Kellan's proposal for a RS-232 serial wiring standard for sub-miniature-D-shell-to-8P8C-jack adapters: RYSC

I propose that all existing DB9 and DB25 RS-232 connections can be fitted with DB9-to-RJ45 or DB25-to-RJ45 jack adapters. This has the potential to obviate the existing maelstrom of serial cables, adapters and null modems that prevails; resulting in a universal physical connector for RS-232 with a single pinout... the RYSC 8P8C. I'll be calling these DB9-to-RJ45 or DB25-to-RJ45 adapters 'RYSC adapters' when configured as described herein.

The Reduced Yost Serial Connection (RYSC) standard described below pares down device-to-device RS-232 interconnects to the three signal connections required for duplex RS-232 communication: Transmit, Receive, and Signal Ground.

The remaining signals comprising RS-232 connections are the 'flow control' signals, specifically, 'hardware flow control signals'. These signals are nominally used to regulate the flow of data between the DCE and DTE, preventing buffer overflows among other things.
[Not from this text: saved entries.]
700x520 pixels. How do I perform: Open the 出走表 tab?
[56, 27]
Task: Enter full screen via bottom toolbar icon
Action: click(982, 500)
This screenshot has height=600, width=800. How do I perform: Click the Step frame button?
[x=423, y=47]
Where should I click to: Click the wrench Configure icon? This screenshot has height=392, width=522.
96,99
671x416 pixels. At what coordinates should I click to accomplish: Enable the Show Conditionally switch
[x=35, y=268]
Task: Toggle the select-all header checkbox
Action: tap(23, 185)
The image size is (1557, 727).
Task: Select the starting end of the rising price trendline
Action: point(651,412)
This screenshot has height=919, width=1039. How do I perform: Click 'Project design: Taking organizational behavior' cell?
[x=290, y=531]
Hardware Flow Control is often not required, utilized, or implemented at the application level.

The hardware flow control pins (RTS, CTS, DSR, and DTR) are interconnected within each RYSC adapter so that each device supplies its own flow control signaling, implementing flow control loopback within each adapter. Meanwhile, the Transmit, Receive, and Signal Ground lines are exposed via the 8P8C jack, allowing minimal 'three-wire serial connections' to be utilized even in applications nominally requiring hardware flow control between devices.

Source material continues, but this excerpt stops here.